Set down all of the data exactly as it appears.

[[ Stored data open ]]

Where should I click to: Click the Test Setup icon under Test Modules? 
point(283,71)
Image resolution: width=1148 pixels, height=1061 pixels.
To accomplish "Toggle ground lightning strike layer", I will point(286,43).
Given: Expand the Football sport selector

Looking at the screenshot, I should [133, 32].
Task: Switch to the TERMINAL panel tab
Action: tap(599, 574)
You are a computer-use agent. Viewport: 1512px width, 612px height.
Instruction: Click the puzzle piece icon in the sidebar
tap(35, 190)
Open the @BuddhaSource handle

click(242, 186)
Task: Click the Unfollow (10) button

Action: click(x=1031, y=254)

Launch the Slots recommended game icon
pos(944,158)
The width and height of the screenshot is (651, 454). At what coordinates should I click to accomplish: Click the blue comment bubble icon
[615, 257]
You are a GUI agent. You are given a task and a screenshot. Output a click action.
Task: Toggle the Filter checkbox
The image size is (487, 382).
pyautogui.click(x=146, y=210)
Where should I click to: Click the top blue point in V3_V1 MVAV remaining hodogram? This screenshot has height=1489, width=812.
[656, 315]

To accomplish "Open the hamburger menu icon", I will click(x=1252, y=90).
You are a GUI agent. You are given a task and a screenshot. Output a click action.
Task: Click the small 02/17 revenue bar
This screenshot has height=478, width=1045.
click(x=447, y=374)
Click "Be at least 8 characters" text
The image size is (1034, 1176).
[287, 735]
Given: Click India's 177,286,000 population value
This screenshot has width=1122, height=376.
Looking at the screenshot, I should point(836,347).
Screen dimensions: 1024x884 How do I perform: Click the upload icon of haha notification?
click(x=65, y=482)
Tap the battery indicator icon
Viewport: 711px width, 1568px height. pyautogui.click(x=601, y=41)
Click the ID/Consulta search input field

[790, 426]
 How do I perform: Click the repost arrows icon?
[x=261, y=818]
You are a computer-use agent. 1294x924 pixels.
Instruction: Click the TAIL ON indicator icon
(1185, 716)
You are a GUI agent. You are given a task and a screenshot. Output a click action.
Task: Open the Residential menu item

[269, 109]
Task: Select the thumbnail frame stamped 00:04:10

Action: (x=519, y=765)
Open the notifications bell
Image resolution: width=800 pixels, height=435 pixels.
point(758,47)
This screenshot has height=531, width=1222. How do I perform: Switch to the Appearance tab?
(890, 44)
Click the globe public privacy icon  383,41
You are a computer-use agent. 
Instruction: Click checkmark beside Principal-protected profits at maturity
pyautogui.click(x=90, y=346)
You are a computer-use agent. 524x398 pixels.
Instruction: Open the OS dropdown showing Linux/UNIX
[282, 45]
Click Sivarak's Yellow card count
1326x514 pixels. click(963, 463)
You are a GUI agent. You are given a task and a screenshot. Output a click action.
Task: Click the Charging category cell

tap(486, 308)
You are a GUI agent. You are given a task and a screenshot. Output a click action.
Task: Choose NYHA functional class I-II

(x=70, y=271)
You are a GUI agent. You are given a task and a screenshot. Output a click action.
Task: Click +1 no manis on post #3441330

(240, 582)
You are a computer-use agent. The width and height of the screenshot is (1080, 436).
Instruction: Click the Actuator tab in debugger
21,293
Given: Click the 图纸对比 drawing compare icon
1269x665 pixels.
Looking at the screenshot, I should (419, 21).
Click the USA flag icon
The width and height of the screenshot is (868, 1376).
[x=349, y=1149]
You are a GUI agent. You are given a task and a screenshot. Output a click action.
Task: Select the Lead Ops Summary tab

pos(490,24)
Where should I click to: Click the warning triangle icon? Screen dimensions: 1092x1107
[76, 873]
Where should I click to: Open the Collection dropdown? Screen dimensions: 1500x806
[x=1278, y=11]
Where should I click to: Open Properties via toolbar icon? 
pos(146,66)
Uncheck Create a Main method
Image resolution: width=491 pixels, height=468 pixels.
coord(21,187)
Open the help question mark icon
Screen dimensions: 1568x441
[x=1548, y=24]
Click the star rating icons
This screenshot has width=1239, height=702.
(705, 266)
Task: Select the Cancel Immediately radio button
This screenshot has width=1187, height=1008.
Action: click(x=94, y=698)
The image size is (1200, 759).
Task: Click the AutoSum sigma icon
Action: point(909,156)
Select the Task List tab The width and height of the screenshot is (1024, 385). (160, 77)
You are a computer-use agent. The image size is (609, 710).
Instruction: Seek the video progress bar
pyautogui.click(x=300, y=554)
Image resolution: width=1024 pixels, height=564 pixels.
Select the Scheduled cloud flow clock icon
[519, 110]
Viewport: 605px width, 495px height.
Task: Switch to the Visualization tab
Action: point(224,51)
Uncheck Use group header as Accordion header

[[ Stored data closed ]]

#### Solution
Where should I click to: Click the Test Setup icon under Test Modules? 
point(283,71)
Image resolution: width=1148 pixels, height=1061 pixels.
To accomplish "Toggle ground lightning strike layer", I will point(286,43).
Given: Expand the Football sport selector

Looking at the screenshot, I should [133, 32].
Task: Switch to the TERMINAL panel tab
Action: tap(599, 574)
You are a computer-use agent. Viewport: 1512px width, 612px height.
Instruction: Click the puzzle piece icon in the sidebar
tap(35, 190)
Open the @BuddhaSource handle

click(242, 186)
Task: Click the Unfollow (10) button

Action: click(x=1031, y=254)

Launch the Slots recommended game icon
pos(944,158)
The width and height of the screenshot is (651, 454). At what coordinates should I click to accomplish: Click the blue comment bubble icon
[615, 257]
You are a GUI agent. You are given a task and a screenshot. Output a click action.
Task: Toggle the Filter checkbox
The image size is (487, 382).
pyautogui.click(x=146, y=210)
Where should I click to: Click the top blue point in V3_V1 MVAV remaining hodogram? This screenshot has height=1489, width=812.
[656, 315]

To accomplish "Open the hamburger menu icon", I will click(x=1252, y=90).
You are a GUI agent. You are given a task and a screenshot. Output a click action.
Task: Click the small 02/17 revenue bar
This screenshot has height=478, width=1045.
click(x=447, y=374)
Click "Be at least 8 characters" text
The image size is (1034, 1176).
[287, 735]
Given: Click India's 177,286,000 population value
This screenshot has width=1122, height=376.
Looking at the screenshot, I should point(836,347).
Screen dimensions: 1024x884 How do I perform: Click the upload icon of haha notification?
click(x=65, y=482)
Tap the battery indicator icon
Viewport: 711px width, 1568px height. pyautogui.click(x=601, y=41)
Click the ID/Consulta search input field

[790, 426]
 How do I perform: Click the repost arrows icon?
[x=261, y=818]
You are a computer-use agent. 1294x924 pixels.
Instruction: Click the TAIL ON indicator icon
(1185, 716)
You are a GUI agent. You are given a task and a screenshot. Output a click action.
Task: Open the Residential menu item

[269, 109]
Task: Select the thumbnail frame stamped 00:04:10

Action: (x=519, y=765)
Open the notifications bell
Image resolution: width=800 pixels, height=435 pixels.
point(758,47)
This screenshot has height=531, width=1222. How do I perform: Switch to the Appearance tab?
(890, 44)
Click the globe public privacy icon  383,41
You are a computer-use agent. 
Instruction: Click checkmark beside Principal-protected profits at maturity
pyautogui.click(x=90, y=346)
You are a computer-use agent. 524x398 pixels.
Instruction: Open the OS dropdown showing Linux/UNIX
[282, 45]
Click Sivarak's Yellow card count
1326x514 pixels. click(963, 463)
You are a GUI agent. You are given a task and a screenshot. Output a click action.
Task: Click the Charging category cell

tap(486, 308)
You are a GUI agent. You are given a task and a screenshot. Output a click action.
Task: Choose NYHA functional class I-II

(x=70, y=271)
You are a GUI agent. You are given a task and a screenshot. Output a click action.
Task: Click +1 no manis on post #3441330

(240, 582)
You are a computer-use agent. The width and height of the screenshot is (1080, 436).
Instruction: Click the Actuator tab in debugger
21,293
Given: Click the 图纸对比 drawing compare icon
1269x665 pixels.
Looking at the screenshot, I should (419, 21).
Click the USA flag icon
The width and height of the screenshot is (868, 1376).
[x=349, y=1149]
You are a GUI agent. You are given a task and a screenshot. Output a click action.
Task: Select the Lead Ops Summary tab

pos(490,24)
Where should I click to: Click the warning triangle icon? Screen dimensions: 1092x1107
[76, 873]
Where should I click to: Open the Collection dropdown? Screen dimensions: 1500x806
[x=1278, y=11]
Where should I click to: Open Properties via toolbar icon? 
pos(146,66)
Uncheck Create a Main method
Image resolution: width=491 pixels, height=468 pixels.
coord(21,187)
Open the help question mark icon
Screen dimensions: 1568x441
[x=1548, y=24]
Click the star rating icons
This screenshot has width=1239, height=702.
(705, 266)
Task: Select the Cancel Immediately radio button
This screenshot has width=1187, height=1008.
Action: click(x=94, y=698)
The image size is (1200, 759).
Task: Click the AutoSum sigma icon
Action: point(909,156)
Select the Task List tab The width and height of the screenshot is (1024, 385). (160, 77)
You are a computer-use agent. The image size is (609, 710).
Instruction: Seek the video progress bar
pyautogui.click(x=300, y=554)
Image resolution: width=1024 pixels, height=564 pixels.
Select the Scheduled cloud flow clock icon
[519, 110]
Viewport: 605px width, 495px height.
Task: Switch to the Visualization tab
Action: point(224,51)
Uncheck Use group header as Accordion header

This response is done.